A woman asks if I have any pain as she removes the bandages from my face. She tells me she’s my nurse. “The detectives will come now that they know she’s awake,” the nurse says.
Light hits my eyelids as I struggle to open my eyes. They only open a bit, but I can see how awful my mom looks and the serious concerned face the nurse makes.
“I remember being with Ramsey on the rooftop. Where is Pork?” I yell, trying to sit up but hands push me back down to a laying position.
“Your dog is fine, Auden. He was found on the rooftop and one of your neighbors took him in. A very handsome neighbor, might I add.” Mom grins, but I can tell it’s forced and she’s trying to distract me. “His name is Peter. He’s been checking in with me daily to let me know how Pork is. He hired a dog walker to take him out while he’s at work.”

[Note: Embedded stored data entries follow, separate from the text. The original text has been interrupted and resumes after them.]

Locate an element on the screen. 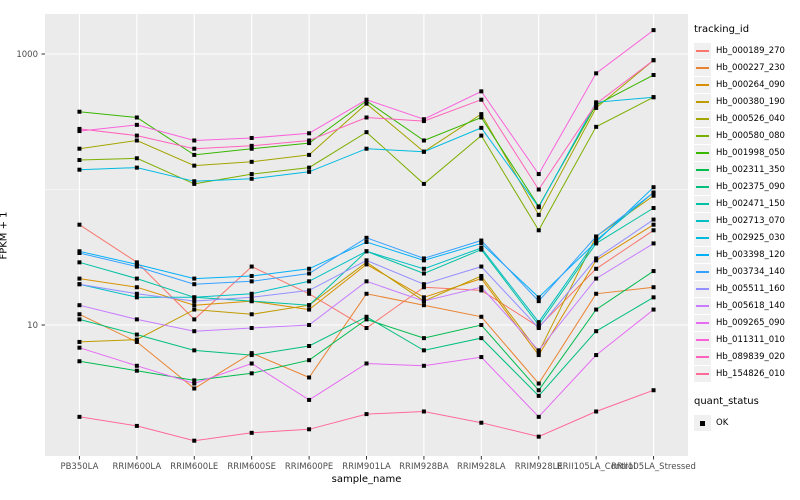 This screenshot has width=800, height=500. legend-quant-status: quant_status OK is located at coordinates (747, 414).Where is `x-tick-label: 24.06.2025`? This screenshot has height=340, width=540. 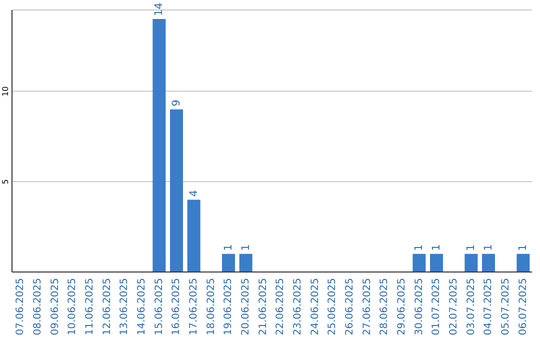 x-tick-label: 24.06.2025 is located at coordinates (316, 307).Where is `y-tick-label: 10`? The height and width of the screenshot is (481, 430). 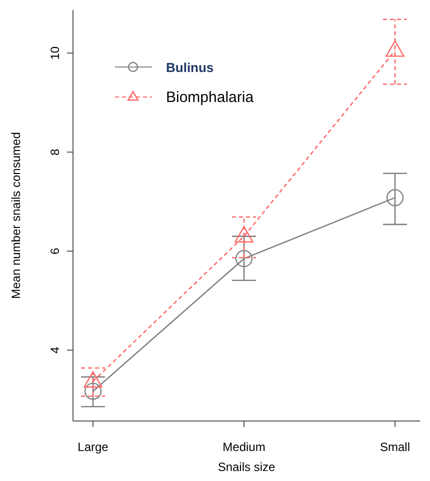
y-tick-label: 10 is located at coordinates (55, 53).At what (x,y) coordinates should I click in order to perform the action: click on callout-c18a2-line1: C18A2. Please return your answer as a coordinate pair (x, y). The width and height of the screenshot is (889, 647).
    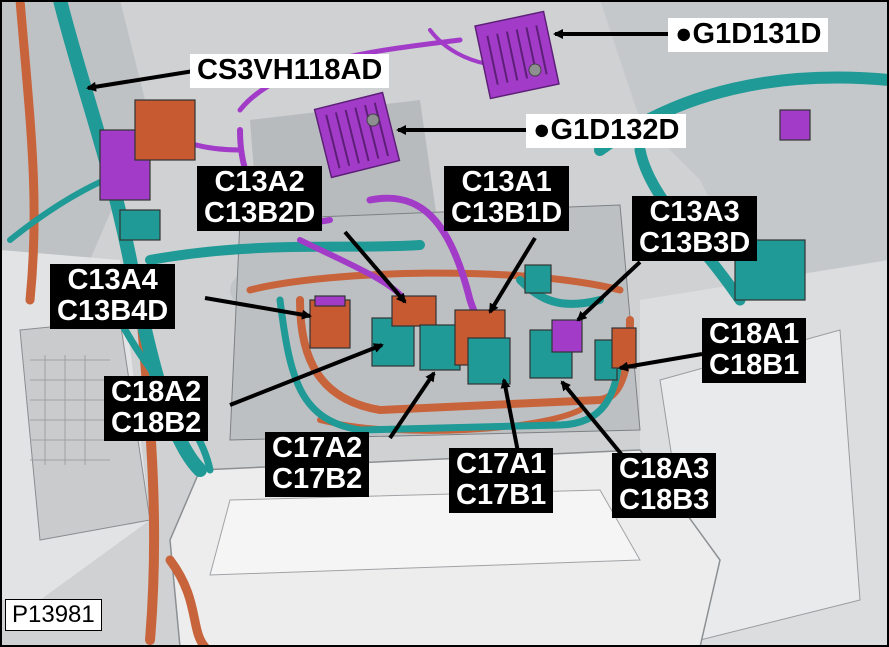
    Looking at the image, I should click on (156, 392). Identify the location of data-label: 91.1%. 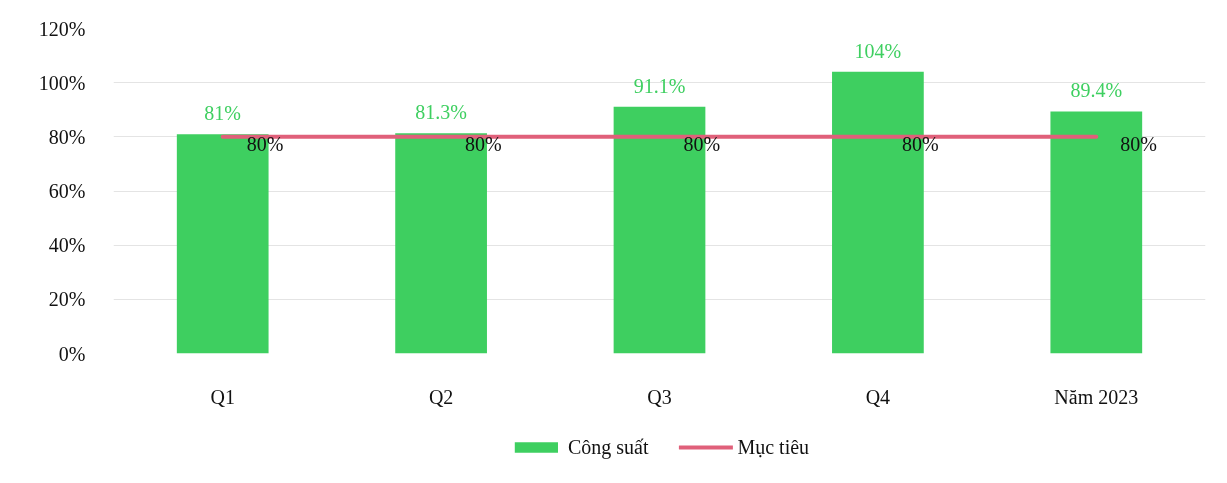
(660, 86).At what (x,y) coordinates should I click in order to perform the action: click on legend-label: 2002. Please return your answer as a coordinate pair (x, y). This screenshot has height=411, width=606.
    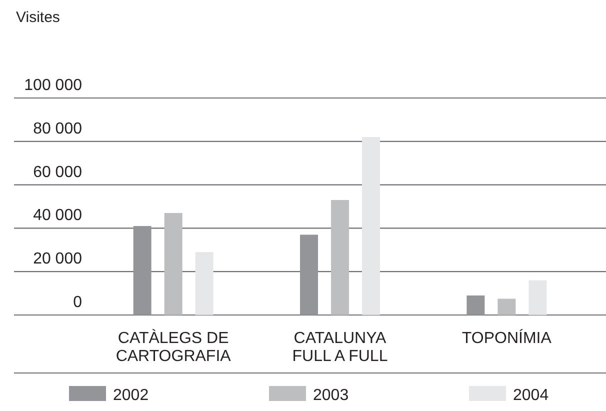
    Looking at the image, I should click on (131, 396).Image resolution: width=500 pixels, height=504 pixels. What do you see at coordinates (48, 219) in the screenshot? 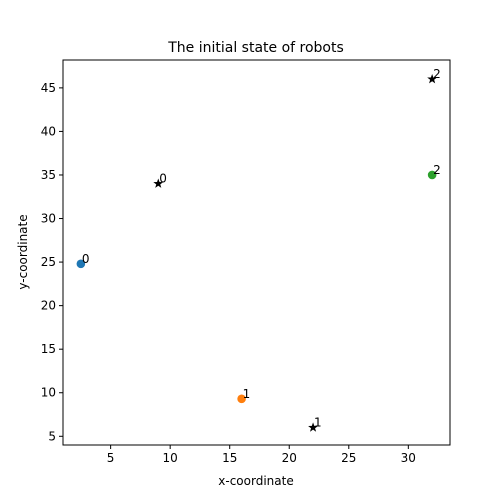
I see `y-tick-label: 30` at bounding box center [48, 219].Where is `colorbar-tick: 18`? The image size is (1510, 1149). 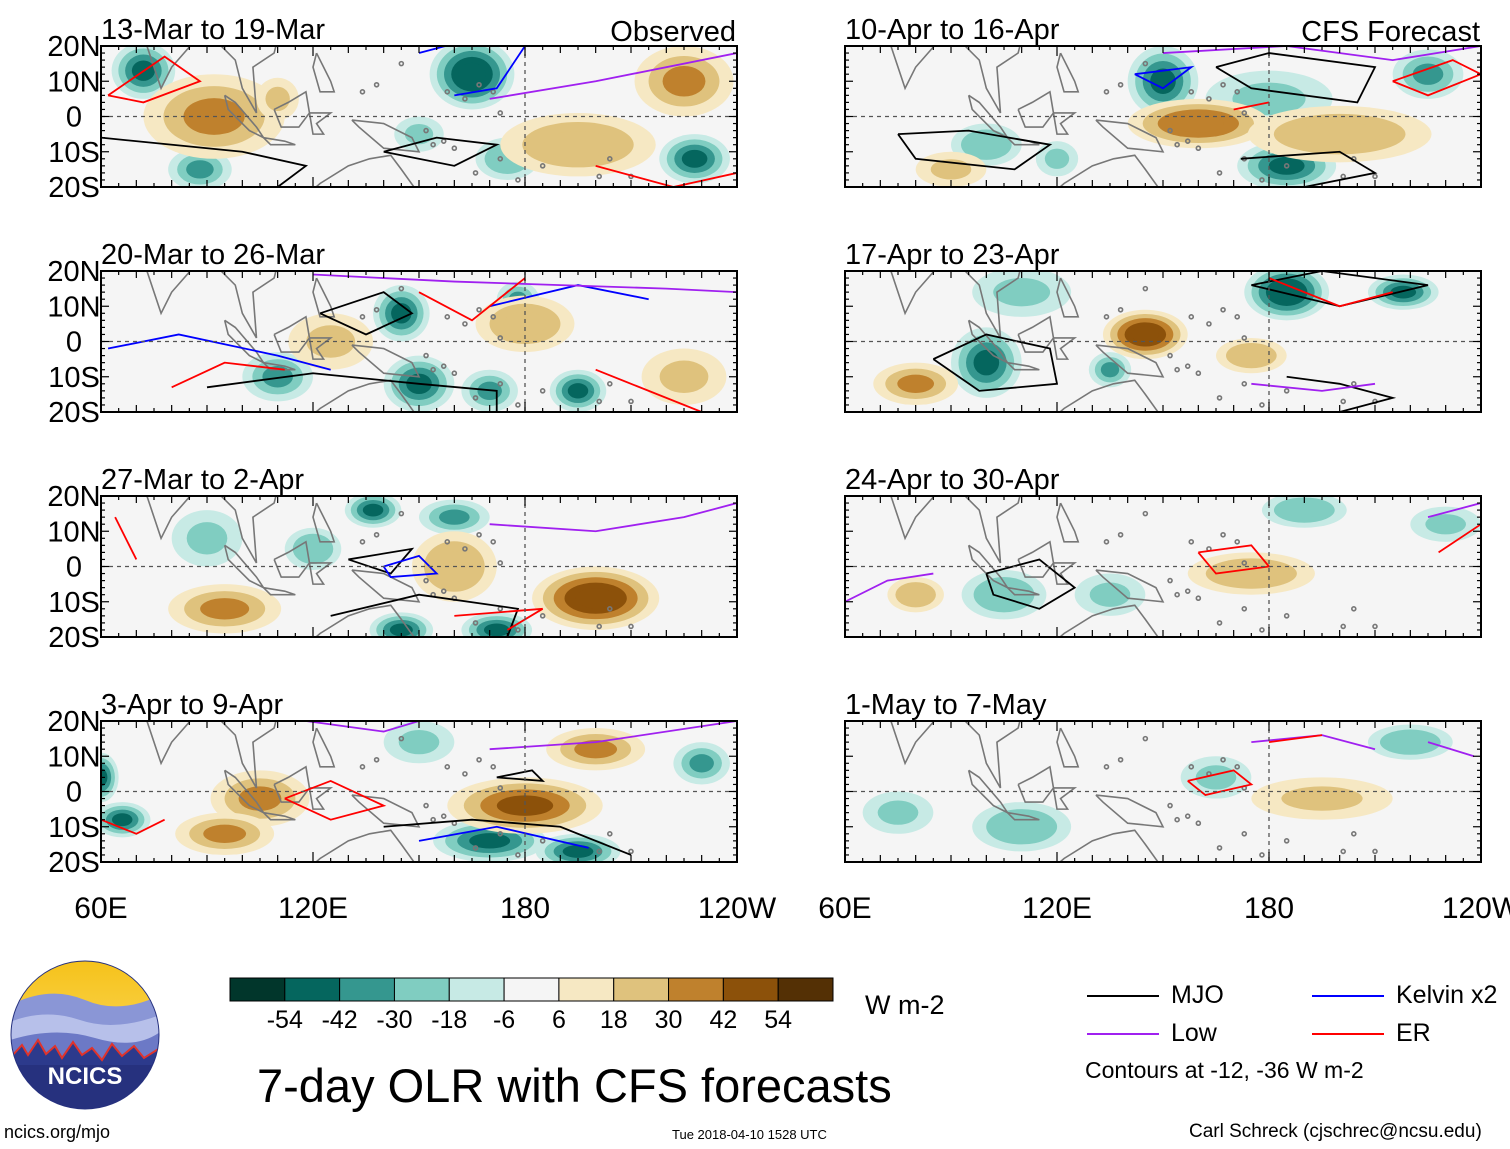 colorbar-tick: 18 is located at coordinates (614, 1020).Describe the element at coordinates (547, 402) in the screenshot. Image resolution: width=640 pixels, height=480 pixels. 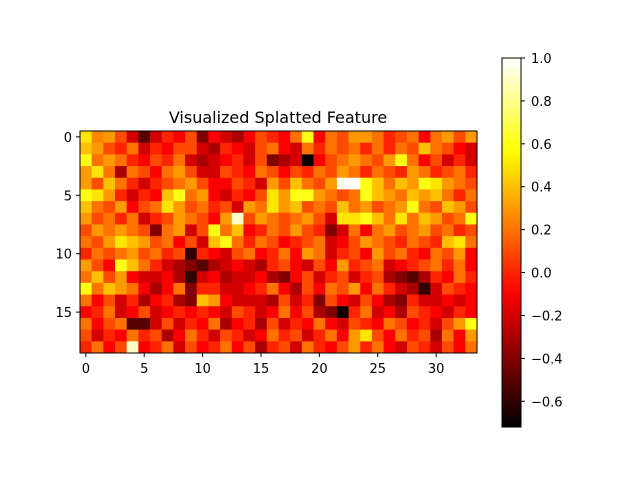
I see `colorbar-tick-label: −0.6` at that location.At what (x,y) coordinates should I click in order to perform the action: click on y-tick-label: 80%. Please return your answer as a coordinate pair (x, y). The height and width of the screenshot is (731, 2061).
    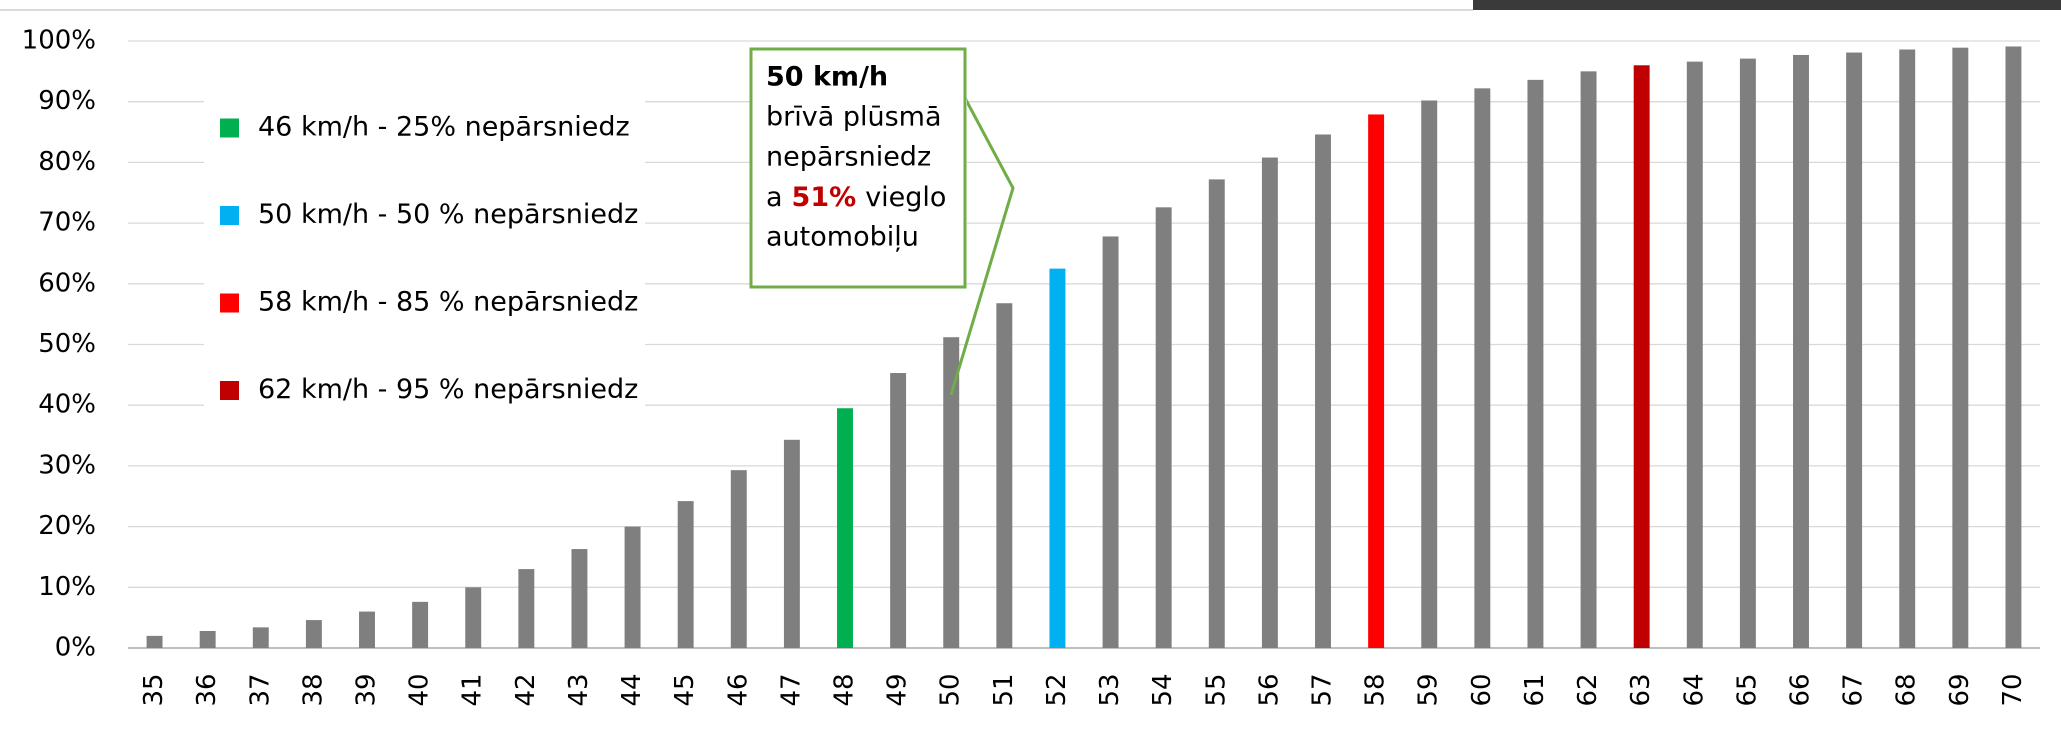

I swallow hard. “He must think I’m a trouble magnet.” My throat is scratchy, and the nurse must know because she hands me a plastic mug filled with water and a straw. I drink down half while I try to recall what happened. “A man, the Australian man,” I say, correcting myself when I remember his voice.
Betty’s sneaky link. It comes then, flooding back. All the times Beck told me to be careful because that man and those he was connected to were bad news, and then another realization dawns as I assess my injuries that seem mostly superficial. “Ramsey. Where is Ramsey?”